>> begin PAGE EXTRACT
King also commented on the value of consuming texts when he copied Pliny the Elder’s famous dictum that ‘No book is so bad that no part of it is useful’ from Gibbon’s Memoirs.Footnote33 King’s emphasis of the word ‘use’ demonstrates that the mere ownership of books and print was unavailing to King. They had to be mined for information to solve problems.

But books had to be used properly, and King stressed the importance of discernment by the counter-examples he selected from Gibbon’s history. The first model that King criticized in his commonplace books was Emperor Gallienus, who ruled the Empire with his father Valerian from 253 to 260 and as sole emperor from 260 to 268. Gibbon looked unfavourably on Gallienus’s abilities, stressing that ‘Gallienus (son of ye. Emperor Valerian) was master of several curious but useless sciences: a ready orator, an Elegant poet, a skilful Gardener, an excellent cook, and most contemptible Prince’.Footnote34 King valued Gibbon’s description of Gallienus because it succinctly illuminated the need to improve skills and gather information that would be useful to a statesman.

Another counter-example King extracted from his reading of Gibbon was Emperor Honorius, whose reign of the Western Roman Empire from 395 to 423 was particularly chaotic. Honorius was a child of ten when he took control of his part of the Empire, and his weakness led to Gothic invasions of Italy and the rise of a series of usurpers who tried to seize control of the state. Part of that weakness came from Honorius’s inability to develop useful skills and knowledge, Gibbon argued. King copied Gibbon’s remark that ‘Honorius[’s] most serious Employment was the daily call of feeding the Poultry — &c’ while his Empire collapsed around him. King also recorded Gibbon’s comment that Honorius was not educated properly before receiving the crown, and, ‘the subjects of the feeble Honorius soon discovered that he was without passions & consequently (says Gibbon) without Talents’.Footnote35 In his Memoirs, Gibbon, citing Samuel Johnson, noted that it took hard work and conscious choice to improve an individual’s skills in the proper fashion. King appropriated this sentiment, writing that ‘Dr. Johnson denies all original genius any natural propensity of the mind to one art or Science rather than another’.Footnote36 The important part to King was making good choices about what to read and learn, and working hard to make those choices productive. King saw Galleinus and Honorius as bad examples of statesmen because they did not discipline themselves. By extracting these quotations, King argued that statesmen and diplomats needed to ignore trivial matters and focus on important information in stressful times.
>> end PAGE EXTRACT
>> begin MATERIAL PROVIDED
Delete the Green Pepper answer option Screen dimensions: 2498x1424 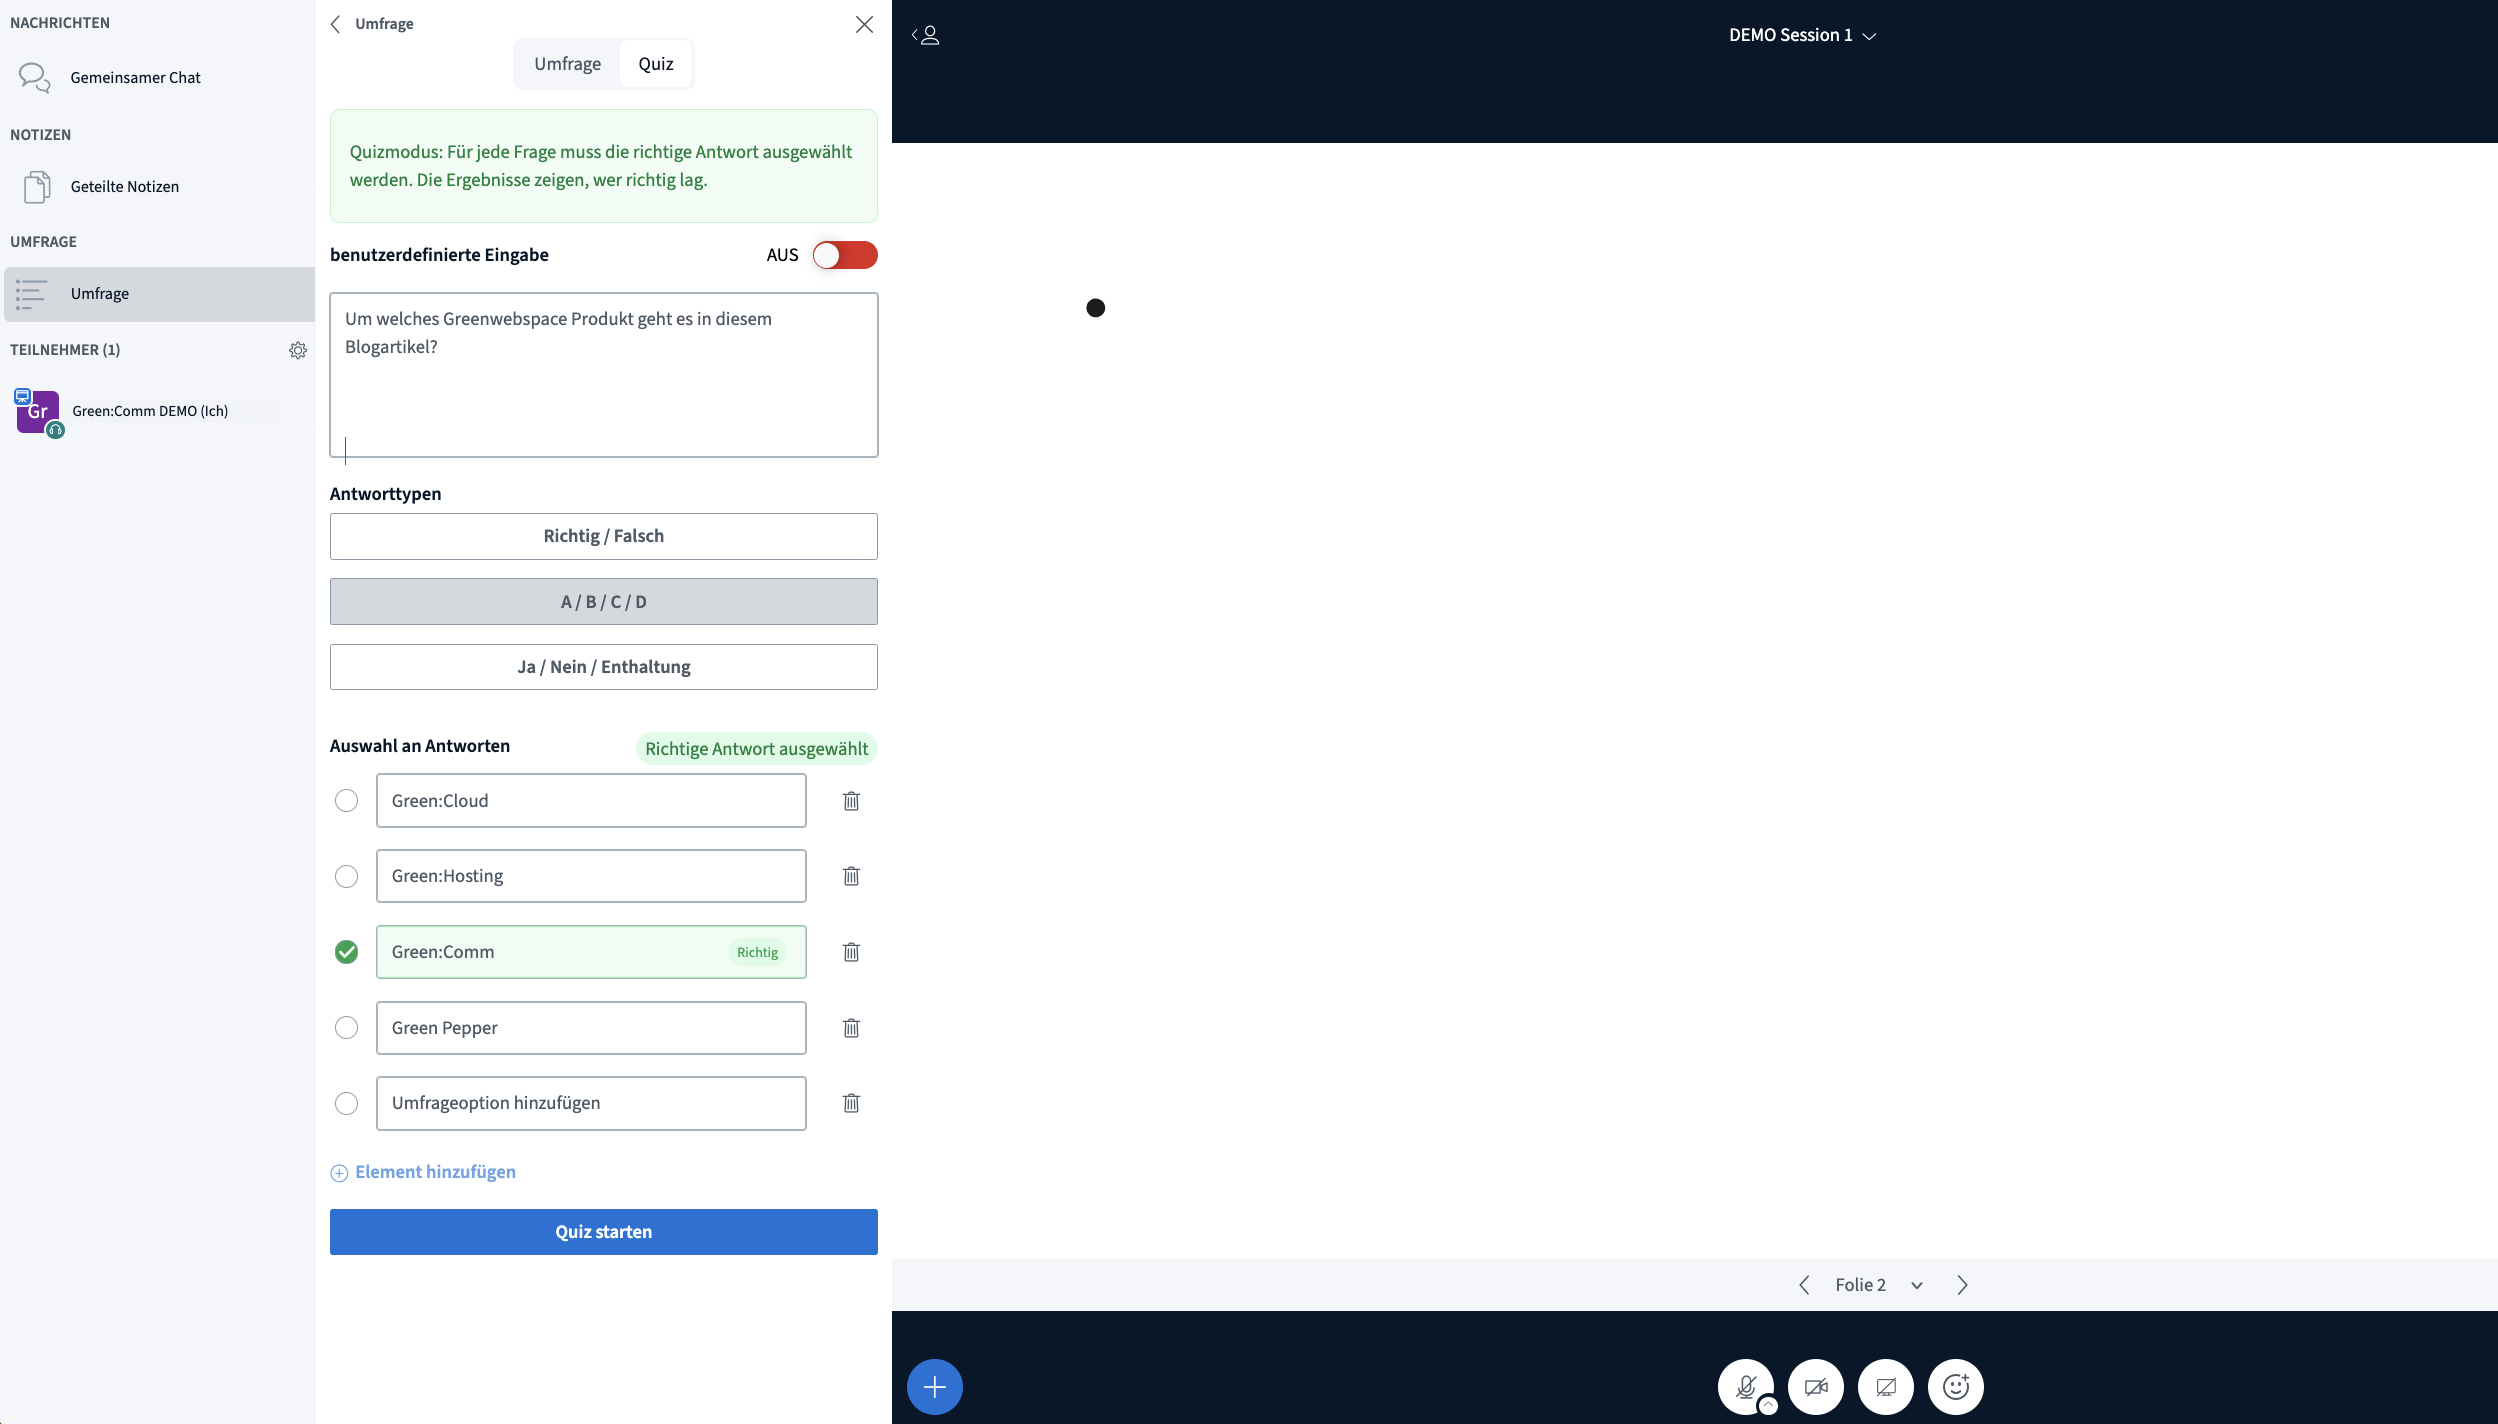(x=852, y=1027)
>> end MATERIAL PROVIDED
## [REQUIRED WORK]
Answer these from the text about King and Gibbon:
1. Whose dictum did King copy from Gibbon's Memoirs?
2. During which years did Gallienus rule as sole emperor?
3. How old was Honorius when he took control of his part of the Empire?

## [ANSWER TO THE PROBLEM]
1. Pliny the Elder's
2. From 260 to 268
3. Ten